** PROBLEMS **
1 – From the CMUPR passage, output the part that opens with the words containing "The entire CMUPR" and closes with "widen the bridge.", reproducing it verbatim.
2 – According to the CMUPR passage, what could be provided without having to widen the bridge?
3 – Extend the CMUPR passage, picking up after its final sentence.

** EXCERPT PROVIDED **
Equally, the books could be wrong. The bridge is rather unobliging
and does not carry an engineer's code announcing how far from
Ross it is. Since the matter is of little importance we won't
bother to cast a vote on it.
The entire CMUPR was originally
set out for double track but only a single line was laid. Like
most other railways in the country which were set up this way
the railway remained single track for its entire career. However,
it did have the benefit that a loop line for the Royal Ordnance
Factory could be provided without having to widen the bridge.

** ENTRIES SHOWN **
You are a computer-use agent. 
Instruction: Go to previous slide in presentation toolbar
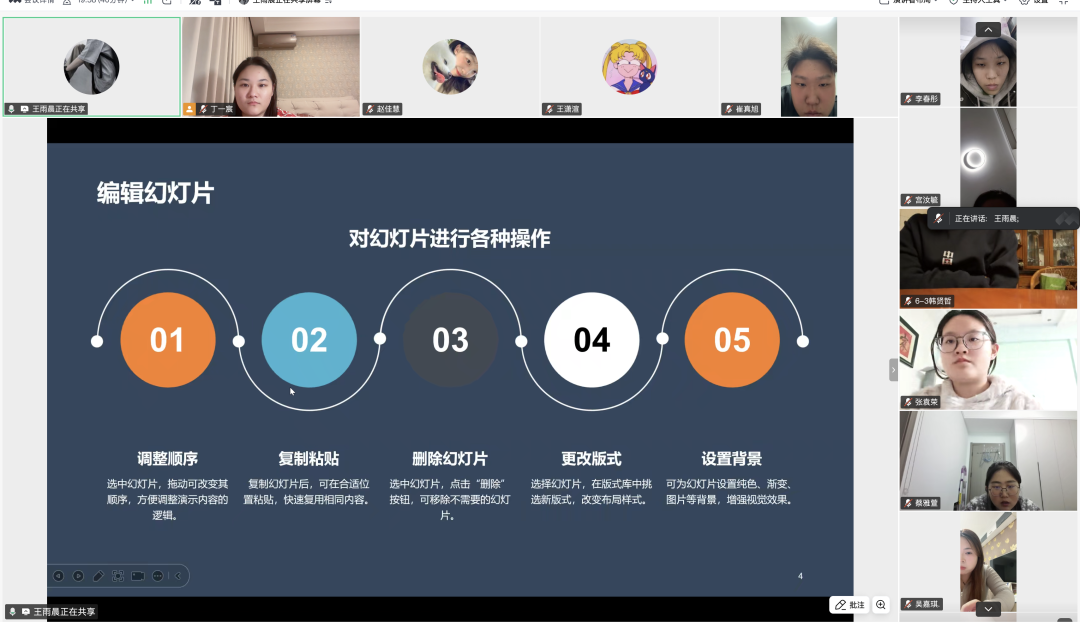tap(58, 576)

---

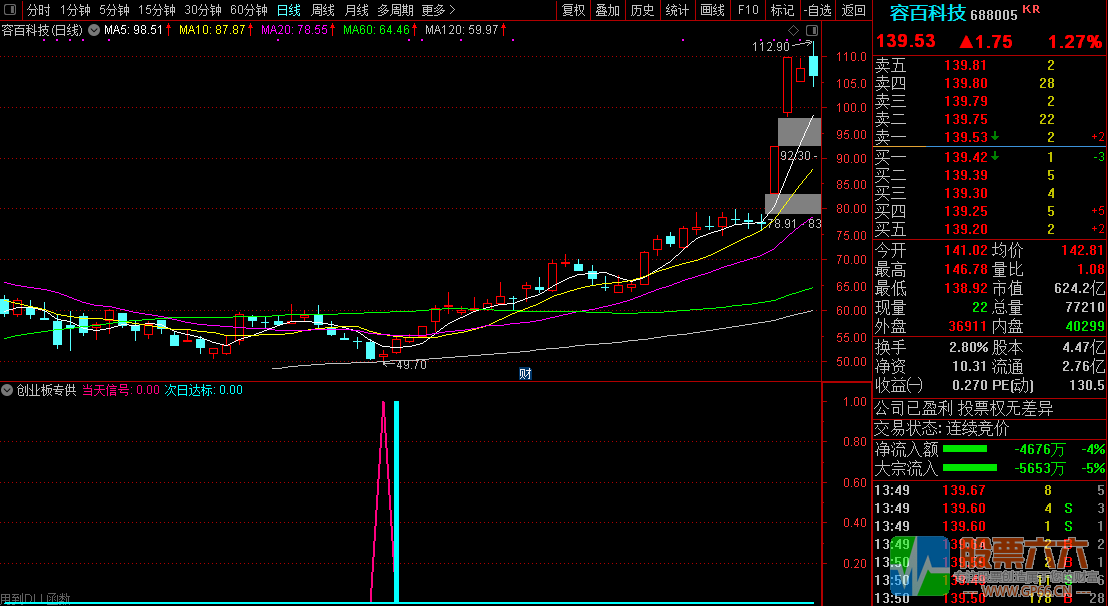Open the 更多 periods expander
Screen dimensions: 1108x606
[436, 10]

** ANSWERS FOR THE TASKS **
1 –
The entire CMUPR was originally
set out for double track but only a single line was laid. Like
most other railways in the country which were set up this way
the railway remained single track for its entire career. However,
it did have the benefit that a loop line for the Royal Ordnance
Factory could be provided without having to widen the bridge.

2 – A loop line for the Royal Ordnance Factory.

3 –
Glascoed thus became one of the very few halts in the country
with full signalling and a signal box. The three halts all closed
when the passenger service was axed and the signal box went with
the section from here to Usk. However, unlike the Wye Valley
line, the bridges all seem to be in reasonable condition. |
Usk and Usk Tunnel
|
Usk station was the initial
terminus of the line, opening on the 2nd of June 1856 pending
the completion of the line to Monmouth. It and Monmouth Troy
would ultimately both be laid out in a very similar manner, with
a double track line running into a tunnel (inside which the double
line reduced to single), the goods yard and main buildings both
to the right of the tunnel and a river crossing at the opposite
end of the station to the tunnel. The fact that both had many
detailed differences - for example, the bridge here was over
the Usk and carried double track while at Monmouth there were
two single track bridges over the Wye - merely shows what variations
can be made to an unoriginal theme.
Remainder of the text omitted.